» **Задание**:
Продолжите, пожалуйста, текст интервью о строгом религиозном детстве в маленьком поселке, начав сразу после его последнего предложения.

» **Фрагмент документа**:
|---|

Наверное, не стоило говорить, что мое детство было ужасным. Но оно было примечательным, оно прошло в небольшом местечке, где жило всего 80 человек. Мой отец был лесорубом, а мать — сельской учительницей. Но прежде чем выучиться на учительницу, она тоже была обычной девушкой из крестьянской семьи. Этот поселок был очень религиозным. Моя мать чрезвычайно увлекалась духовным пробуждением. Поэтому я получил очень строгое религиозное воспитание. Духовное пробуждение, на которое повлиял герметизм, имеет ряд своих особенностей. Это значит, например что существует целый перечень того, что делать запрещено. Нельзя ходить в театр — но это никому не мешало, так как театра в поселке не было. Мне нельзя было ходить в кино, играть в футбол по воскресеньям, разумеется, нельзя было пить алкоголь, играть в карты — словом, был целый перечень занятий, считавшихся грешными. И когда я рассказываю о своем детстве, то большинству людей оно представляется совершенно ужасным. С другой стороны, я родился в фундаменталистской среде. И в этом обществе возникал ряд экзистенциальных вопросов: что такое грех? Что такое вина? В чем смысл жизни? Что такое рай и ад? Что есть запрет? И так далее. На эти вопросы существовало множество ответов. И ответы тоже были фундаменталистскими. Вполне определенными. С другой стороны, если ты впоследствии становишься писателем, то такая среда для тебя просто прекрасна. Потому что эти люди ставят перед тобой важные экзистенциальные вопросы. Я не знал ничего о театре, кино и т. д. Но самый важный вопрос — почему мы здесь? в чем смысл жизни? — ставился на протяжении этого ужасного и прекрасного детства. А если ты собираешься стать писателем, то это как раз то, что нужно.


Пер Улов, скажите, а вы верующий человек?

Я был верующим. Я рос с чувством сильной фундаментальной веры. И я медленно уходил от этого в сторону. Больше я не верю ни в ад, ни в рай. Но я считаю, что очень важно поставить перед собой этот основной вопрос — в чем смысл жизни? Со мной не произошло никакого внезапного превращения, я не стал ни с того ни с сего атеистом, я постепенно уходил в сторону от христианского фундаментализма. Мне сложно обозначить это каким-то термином, но меня по-прежнему очень волнуют — если можно так сказать — вопросы христианства. Я часто говорю с богословами, обсуждаю эти обстоятельства моей жизни, чтобы понять, кто же я на самом деле.

|---|

» **Фрагмент набора данных**:
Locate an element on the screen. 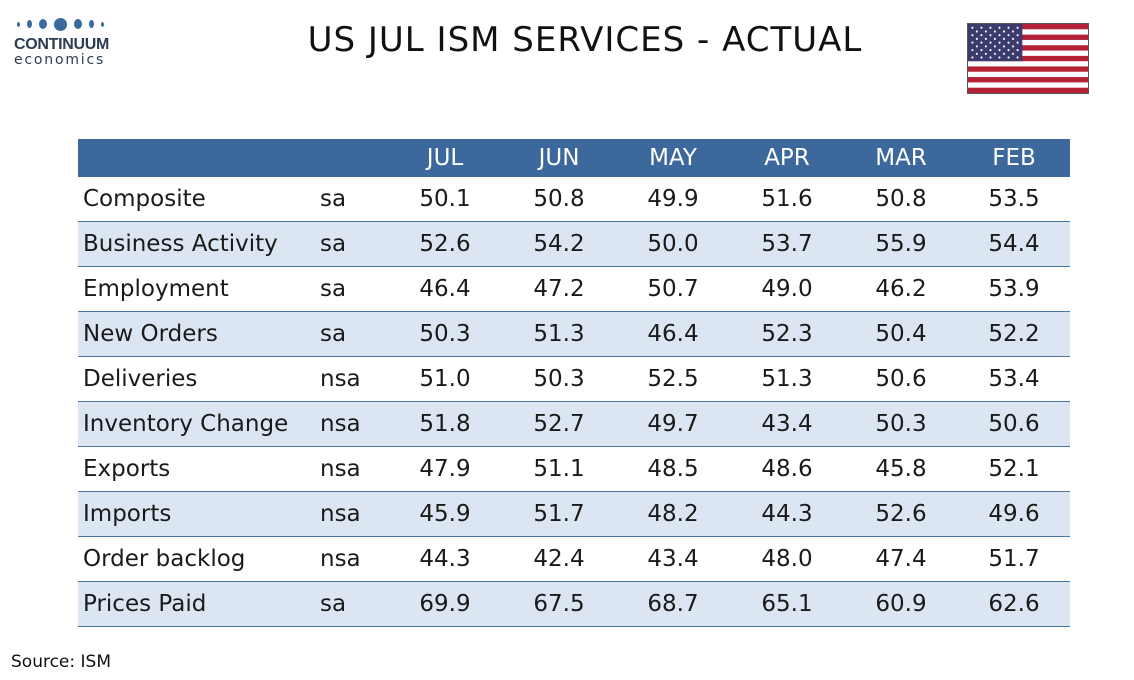  logo-dots-icon is located at coordinates (79, 24).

|---|

» **Ответ**:
Вы больше даже говорили о религиозности. Но в принципе само существование Бога вызывает у вас сомнения? Вы думаете, скорее, что Бог есть или его нет?

Никакого Бога не существует. Если ставить вопрос таким образом — есть Бог или нет, — то ответ будет таким: никакого Бога не существует. Не существует Бога в том виде, в каком он есть в представлениях христианства или ислама. Это разновидность фиксации на личности. Но если поставить вопрос так: есть ли Бог внутри меня, и как я его воспринимаю, и как я пытаюсь при помощи этого Бога наполнить смыслом свою жизнь, — так вот, на этот вопрос я отвечу: да, Бог существует внутри меня.


В 60-е годы, в годы такого научного оптимизма, практически во всем мире и в Европе в частности, вы пишете один из своих романов — «Пятая зима магнетизера», где затрагиваете совершенно другие вопросы. Вы пишете о мистике, о вере, о лжи, обмане в противовес рационализму. Это был намеренный шаг? То есть эта проблема вас тогда уже волновала?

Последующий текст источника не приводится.